The Imagination and its Uses

Updated: Mar 8, 2023

Below is an excerpt from my book Global Hive - What The Bee Crisis Teaches Us About Building a Sustainable World referring to the use of the imagination in the economic sphere:


... In Switzerland recently I was impressed by the high level of direct democracy. There are voting booths everywhere and everyone is ready to participate in public affairs. The alpine republic exemplifies civil rule. Minor matters and major affairs are decided upon by a population prepared to shape its own future. Laws are made by the people for the people. Regulations are localised to suit the situation at hand. I would like to see a voting booth for global concerns such as the protection of our environment, the salvation of the bee: a means to directly participate in decisions relevant to us all. The environmental crisis is a global concern demanding global action: deforestation of one part of the world affects all others and rising sea levels encroach on all coasts. Pollution is never just local and climate change is ubiquitous. As problems cross borders our national structures are powerless. A worldwide crisis demands worldwide eco-democracy. A global voting booth for planetary concerns would provide the means to engage the economist, politician and visionary in every one of us.


To the intellectual mindset this might seem impossible on logistic and political grounds. There is no infrastructure in place to deal with the administrative complexities, nor is there a unified political body to implement the results. But what seems utopian to the intellect is well within reach for the imagination.


To the imaginal mind eco-democracy is not only possible, it is already established. The global voting booths are already there. The infrastructure is in place and well equipped to accommodate all levels of civil participation. I am talking about the most widespread, effective, sophisticated and powerful of all voting booths: the cash register. This is the global voting booth: an unequalled tool to take responsibility and vote for the better or worse of this planet.


Here our daily choices have immediate effect. Every one of our decisions subtly alters the world. We can buy coffee or fair-trade coffee, or coffee that is fair-trade and organic or even biodynamic. Every purchase is a vote. Our dollar is our most political tool. What we spend flows back to the product’s origins, and contributes to the proper or improper treatment of land, of workers, farmers, societies. With our daily decisions we endorse better or worse ways of transport, more or less trustworthy companies, wholesalers, retailers. We say yes or no to artificial fertilisers, herbicides, pesticides. We prevent or promote sustainable farming, support or neglect fair returns. We have a hand in what happens to the land, the seas, the air: we put our ten cents worth of opinion on one side or another of the global scale.


The cashier registers our global care. It is our thermostat of environmental awareness. Compared to this our political choices leave us powerless because they hand responsibility to parties, politicians and governments. The true political arena is the global voting booth. In the parliament of dollars our opinions are registered and put into action. Here every one of our choices changes the world: we join the battle against economics without care, and commerce without conscience.

**Records supplied**.

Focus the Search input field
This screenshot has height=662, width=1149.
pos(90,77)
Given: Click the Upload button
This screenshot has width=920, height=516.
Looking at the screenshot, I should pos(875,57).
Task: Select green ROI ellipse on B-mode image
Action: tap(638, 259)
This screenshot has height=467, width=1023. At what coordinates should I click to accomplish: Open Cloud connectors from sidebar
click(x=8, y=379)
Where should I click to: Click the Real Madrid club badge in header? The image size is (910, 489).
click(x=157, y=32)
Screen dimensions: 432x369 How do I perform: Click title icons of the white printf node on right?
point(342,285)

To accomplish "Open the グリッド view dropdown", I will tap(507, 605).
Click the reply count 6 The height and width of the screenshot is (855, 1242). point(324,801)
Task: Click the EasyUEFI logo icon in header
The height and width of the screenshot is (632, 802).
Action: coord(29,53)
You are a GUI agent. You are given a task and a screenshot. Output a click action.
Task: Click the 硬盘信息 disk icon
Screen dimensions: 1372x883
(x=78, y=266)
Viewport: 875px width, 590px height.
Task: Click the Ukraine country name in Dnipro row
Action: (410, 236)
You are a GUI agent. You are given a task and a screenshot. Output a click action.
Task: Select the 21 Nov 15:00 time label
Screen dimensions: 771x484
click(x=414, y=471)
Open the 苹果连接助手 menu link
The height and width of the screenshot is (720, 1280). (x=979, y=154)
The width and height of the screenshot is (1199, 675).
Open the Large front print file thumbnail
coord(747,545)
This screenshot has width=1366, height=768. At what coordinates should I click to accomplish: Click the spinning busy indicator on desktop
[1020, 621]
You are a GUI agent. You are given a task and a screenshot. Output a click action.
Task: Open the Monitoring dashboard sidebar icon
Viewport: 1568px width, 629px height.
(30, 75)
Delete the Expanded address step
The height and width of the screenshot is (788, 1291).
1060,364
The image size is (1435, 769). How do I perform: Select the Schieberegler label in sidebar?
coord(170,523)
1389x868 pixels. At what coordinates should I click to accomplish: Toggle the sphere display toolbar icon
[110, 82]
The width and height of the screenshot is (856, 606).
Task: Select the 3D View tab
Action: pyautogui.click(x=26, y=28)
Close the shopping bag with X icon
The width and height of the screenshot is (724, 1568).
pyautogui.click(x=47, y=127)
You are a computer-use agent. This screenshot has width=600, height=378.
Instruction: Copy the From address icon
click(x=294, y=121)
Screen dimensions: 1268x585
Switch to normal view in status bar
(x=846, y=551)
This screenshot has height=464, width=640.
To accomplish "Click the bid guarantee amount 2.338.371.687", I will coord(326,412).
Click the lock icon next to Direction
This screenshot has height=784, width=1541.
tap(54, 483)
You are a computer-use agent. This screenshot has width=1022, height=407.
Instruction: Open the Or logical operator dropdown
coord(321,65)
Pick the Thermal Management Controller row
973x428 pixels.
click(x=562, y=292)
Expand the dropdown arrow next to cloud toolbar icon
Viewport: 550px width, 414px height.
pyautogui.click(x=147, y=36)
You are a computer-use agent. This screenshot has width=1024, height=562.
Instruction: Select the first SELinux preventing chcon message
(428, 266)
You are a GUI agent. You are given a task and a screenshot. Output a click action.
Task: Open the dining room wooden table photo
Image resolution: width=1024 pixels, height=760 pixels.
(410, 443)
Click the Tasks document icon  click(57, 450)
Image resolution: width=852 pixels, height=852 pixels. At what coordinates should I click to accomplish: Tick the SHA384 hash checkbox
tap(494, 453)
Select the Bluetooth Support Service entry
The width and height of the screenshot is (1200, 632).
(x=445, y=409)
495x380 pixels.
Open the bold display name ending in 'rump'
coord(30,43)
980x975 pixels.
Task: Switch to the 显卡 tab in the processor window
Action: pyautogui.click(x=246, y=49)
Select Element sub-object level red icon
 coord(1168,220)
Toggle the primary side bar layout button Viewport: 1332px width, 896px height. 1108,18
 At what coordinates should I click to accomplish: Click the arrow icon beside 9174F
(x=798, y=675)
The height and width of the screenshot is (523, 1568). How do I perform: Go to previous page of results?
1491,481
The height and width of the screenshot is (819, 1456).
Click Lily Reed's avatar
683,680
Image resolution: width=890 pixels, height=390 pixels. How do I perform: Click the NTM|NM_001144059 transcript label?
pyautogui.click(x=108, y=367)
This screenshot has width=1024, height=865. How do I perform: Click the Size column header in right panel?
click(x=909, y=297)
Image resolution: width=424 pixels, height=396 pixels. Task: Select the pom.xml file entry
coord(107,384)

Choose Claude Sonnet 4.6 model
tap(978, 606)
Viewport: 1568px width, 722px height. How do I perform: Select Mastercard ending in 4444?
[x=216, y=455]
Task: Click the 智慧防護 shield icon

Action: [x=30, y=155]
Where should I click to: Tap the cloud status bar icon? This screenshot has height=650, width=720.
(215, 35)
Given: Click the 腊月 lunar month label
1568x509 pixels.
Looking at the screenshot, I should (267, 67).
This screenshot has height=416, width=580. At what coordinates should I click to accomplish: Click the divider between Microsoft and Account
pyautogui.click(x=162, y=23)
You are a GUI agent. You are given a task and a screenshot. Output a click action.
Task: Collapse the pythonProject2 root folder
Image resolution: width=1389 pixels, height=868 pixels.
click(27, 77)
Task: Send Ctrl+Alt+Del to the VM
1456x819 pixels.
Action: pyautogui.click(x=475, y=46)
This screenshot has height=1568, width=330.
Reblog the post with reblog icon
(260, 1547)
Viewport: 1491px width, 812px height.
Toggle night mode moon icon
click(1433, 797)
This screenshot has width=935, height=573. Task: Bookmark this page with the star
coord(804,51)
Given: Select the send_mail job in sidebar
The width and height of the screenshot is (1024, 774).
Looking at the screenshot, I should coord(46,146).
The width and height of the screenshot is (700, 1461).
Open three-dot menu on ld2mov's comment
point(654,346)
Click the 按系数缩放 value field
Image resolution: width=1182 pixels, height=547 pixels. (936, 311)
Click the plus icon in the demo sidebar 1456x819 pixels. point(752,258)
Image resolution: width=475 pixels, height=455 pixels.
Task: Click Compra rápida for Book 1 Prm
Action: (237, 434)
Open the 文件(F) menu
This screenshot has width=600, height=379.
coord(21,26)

**Objective**. Can you reproduce, word for word, the part of the excerpt on the imagination and its uses starting with "The cashier registers" and going on through "commerce without conscience."?

**Solution**.
The cashier registers our global care. It is our thermostat of environmental awareness. Compared to this our political choices leave us powerless because they hand responsibility to parties, politicians and governments. The true political arena is the global voting booth. In the parliament of dollars our opinions are registered and put into action. Here every one of our choices changes the world: we join the battle against economics without care, and commerce without conscience.